Published online by Cambridge University Press: 12 January 2010
I am a painter with letters. I want to restore everything, mix everything up and say everything.
–Jean-Luc GodardMention the films and videos of Jean-Luc Godard, and superlatives will flow from his admirers. He is “the one film-maker who never disappoints me,” says D. A. Pennebaker, a documentary filmmaker who once worked with him. His 1963 drama Contempt is not just an excellent film but “the greatest work of art produced in post-war Europe,” according to Colin MacCabe, a longtime supporter. “The unspoken debt to Godard,” writes critic Michael Atkinson, “has become a holy tithe filmmakers can never, it seems, hope to pay in full.” Others revive the out-of-fashion word “genius” to convey the extent of their enthusiasm.
It was not ever thus.

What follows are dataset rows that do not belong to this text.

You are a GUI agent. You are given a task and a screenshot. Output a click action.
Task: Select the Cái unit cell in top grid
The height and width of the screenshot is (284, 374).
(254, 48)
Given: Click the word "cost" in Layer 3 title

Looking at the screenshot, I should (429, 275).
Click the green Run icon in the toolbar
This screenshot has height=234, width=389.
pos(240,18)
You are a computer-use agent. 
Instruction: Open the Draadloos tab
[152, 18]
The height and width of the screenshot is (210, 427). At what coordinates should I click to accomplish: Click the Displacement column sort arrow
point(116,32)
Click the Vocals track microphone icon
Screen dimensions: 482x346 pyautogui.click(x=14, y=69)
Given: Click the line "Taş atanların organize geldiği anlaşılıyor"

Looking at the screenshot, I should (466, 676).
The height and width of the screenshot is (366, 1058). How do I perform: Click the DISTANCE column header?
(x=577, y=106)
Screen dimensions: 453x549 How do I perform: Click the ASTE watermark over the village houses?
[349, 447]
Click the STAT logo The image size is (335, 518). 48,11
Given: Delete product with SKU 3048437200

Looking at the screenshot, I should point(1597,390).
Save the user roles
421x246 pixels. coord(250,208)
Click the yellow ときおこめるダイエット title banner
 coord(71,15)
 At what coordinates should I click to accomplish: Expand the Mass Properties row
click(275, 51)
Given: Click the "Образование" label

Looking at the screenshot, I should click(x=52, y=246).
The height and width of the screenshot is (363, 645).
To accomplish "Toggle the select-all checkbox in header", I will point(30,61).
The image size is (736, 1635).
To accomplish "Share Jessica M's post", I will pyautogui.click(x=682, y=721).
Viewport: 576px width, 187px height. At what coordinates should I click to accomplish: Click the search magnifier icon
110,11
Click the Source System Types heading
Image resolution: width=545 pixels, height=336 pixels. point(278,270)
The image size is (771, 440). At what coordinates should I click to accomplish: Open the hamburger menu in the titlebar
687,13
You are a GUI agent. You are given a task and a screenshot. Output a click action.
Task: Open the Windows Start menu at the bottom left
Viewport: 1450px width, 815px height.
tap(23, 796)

Positif, one of France's most respected film magazines, described him in the early 1960s as a “bureaucrat with a taste for celluloid … a pretentious canary … an unrepentant spoiler of film … a press agent for himself.” French director Jean-Pierre Melville, who played a minor character in Godard's early Breathless, later said his movies were “anything shot anyhow.” The communist newspaper L'Humanité called the erstwhile Marxist a “parlor nihilist.” Superlatives indeed.
As these comments show, Godard's reputation has undergone more than its share of ups and downs. A journalist writing in 1963 called him both “the most idolized of the New Wave directors” and “the most unpopular man in the French cinema.”